I was interested to read a June 1 article in PRWeek that was a debate between Steve Cody, the founder of Peppercom (and someone I got to cycle with in Palm Springs a couple of weeks ago) and Sean Cassidy, president of DKC (someone I’ve never met) about fixed retainer versus hourly rates.
When I started Arment Dietrich four years ago, a business coach told me that we would make money only if we billed our time. I’ve always thought about that, even as everyone complained not only about entering time, but tracking it against client projects.
That being said, we find that clients have a budget, they want to be billed the same amount each month, and they don’t want to pay by the hour. So we have a bit of a hybrid between the retainer and the hourly rates. We help clients set budgets, based on what they want to accomplish, and allocate a certain number of hours per month against that dollar amount. Then we track our monthly hours and decide, if we’re going to go over, if it’s because we needed to train internally or because the client asked us to do something outside of scope. If it’s outside of scope, our account leads have to have a conversation with the client to either switch gears and not do the new project (or, in very rare cases, even get additional dollars).

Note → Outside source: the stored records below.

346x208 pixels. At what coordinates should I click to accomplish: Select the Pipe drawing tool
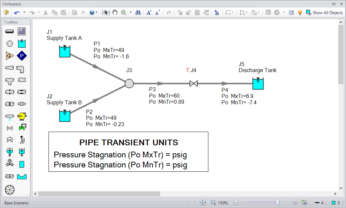[x=9, y=31]
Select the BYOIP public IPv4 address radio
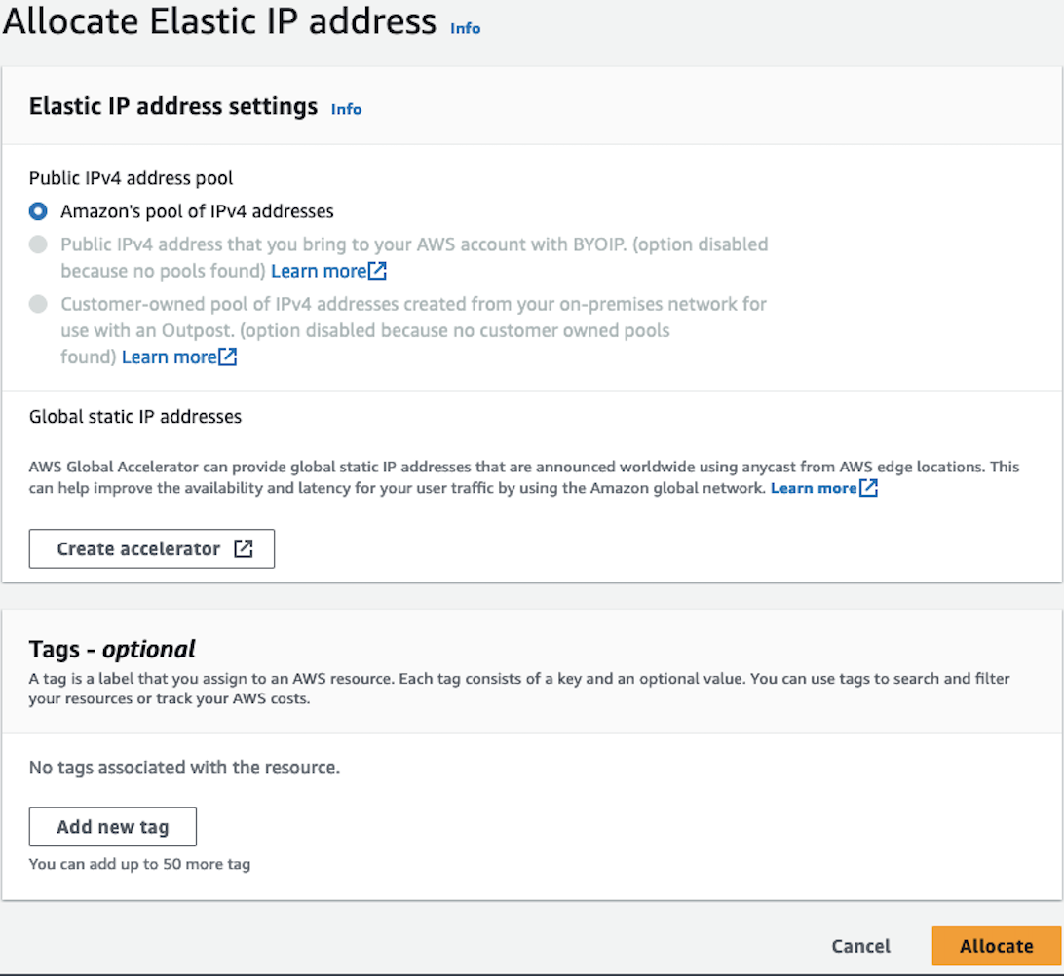The image size is (1064, 976). pos(38,244)
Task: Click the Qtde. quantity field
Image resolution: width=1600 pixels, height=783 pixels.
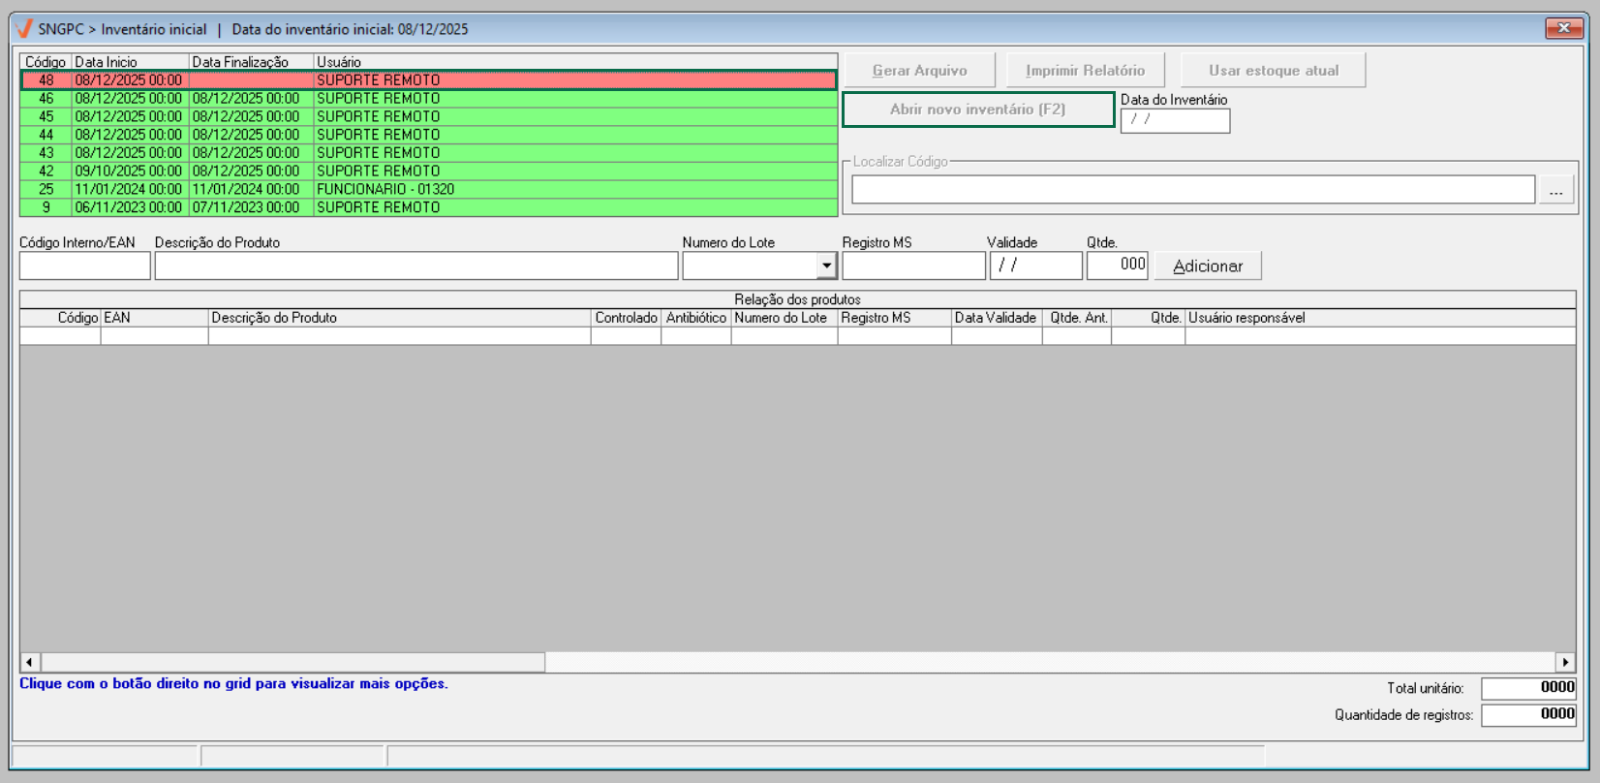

This allows us to do what Cody says: Get paid for the strategy and high-level thinking that goes into getting the results. As Cassidy suggests (and PRWeek agrees with), we should do anything and everything it takes to get results, even if it means we spend $40,000 in time, even if the budget is only $20,000.
I’m a fan of PRWeek. I think their editorial staff is smart and savvy. It surprises me they agree to what sounds like something only a big agency can do…overservice because they have the resources to do so. If we did that, we’d be out of business by now.
We’ve talked on this blog, in recent weeks, about creating value-based fees. But, we haven’t yet found anyone who wants to pay us a hybrid of a flat fee for strategic thinking and ramping up, and then bonuses for affecting business growth. Could be the economy. Could be no flexibility in budgets. Could be we’re just ahead of our time.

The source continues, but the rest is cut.